The Overtime Pay Tax Relief Act of 2025 (H.R.561) would allow employees to deduct part of their overtime wages from their taxable income. While this could lower what many workers owe the IRS, the taxes would still come out of your paycheck as usual. You’d only see the savings when you file your return.
What is the Overtime Pay Tax Relief Act?
Sponsored by Rep. Don Bacon (R-NE), the bill aims to ease the tax burden for Americans who work extra hours. The legislation is now in the hands of the House Ways and Means Committee.
If enacted, the law would amend the Internal Revenue Code to create a new deduction for overtime compensation starting in 2025.

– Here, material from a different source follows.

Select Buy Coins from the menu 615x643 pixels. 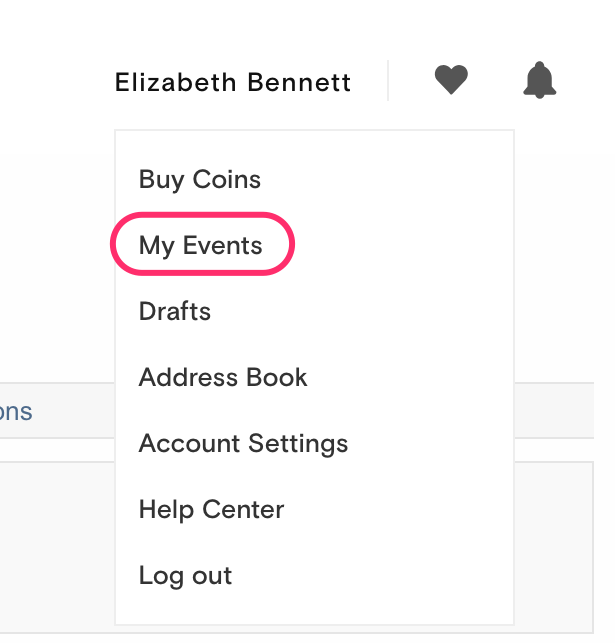tap(200, 179)
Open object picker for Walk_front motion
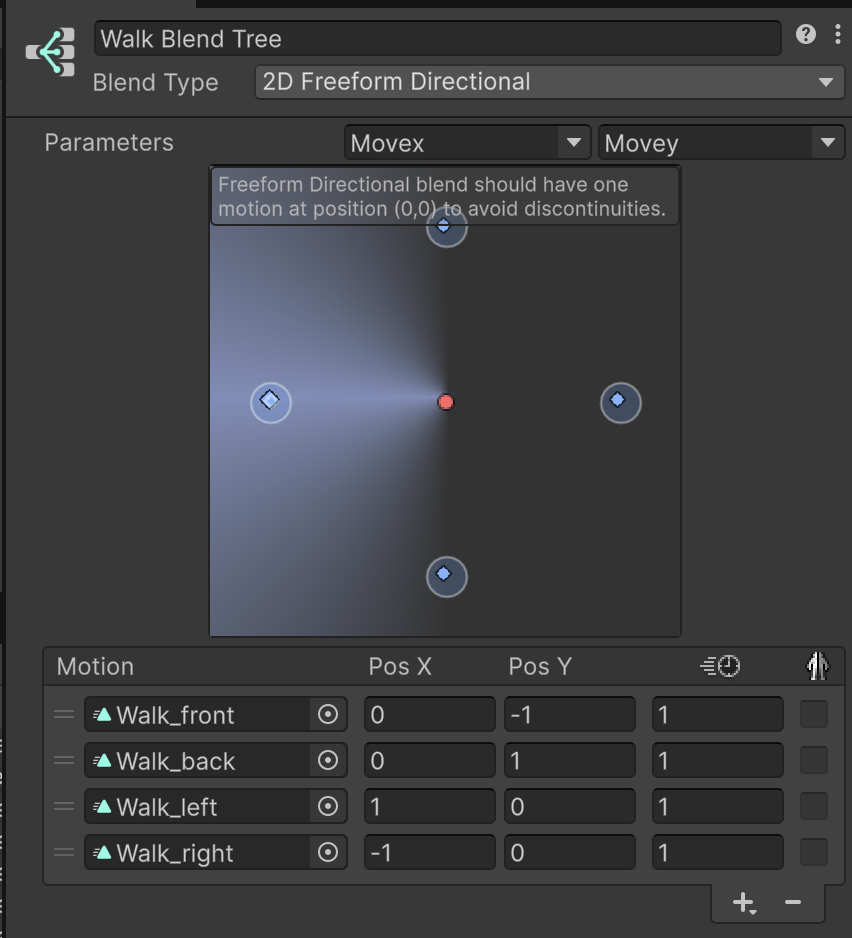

How the deduction would work
Eligible workers would be able to:
- Deduct up to 20% of their overtime income from their federal taxable income
- Claim the deduction even if they don’t itemize
- Use the deduction through December 31, 2029
To qualify, the overtime must be paid under the Fair Labor Standards Act (FLSA) and the worker’s adjusted gross income (AGI) must be:
- $100,000 or less for individuals
- $150,000 or less for heads of household
- $200,000 or less for joint filers
You’ll still pay taxes upfront
While the bill offers real tax savings, it doesn’t change withholding rules. That means your employer will continue to withhold taxes from your overtime wages throughout the year. You’ll only receive the benefit when you file your taxes and claim the deduction.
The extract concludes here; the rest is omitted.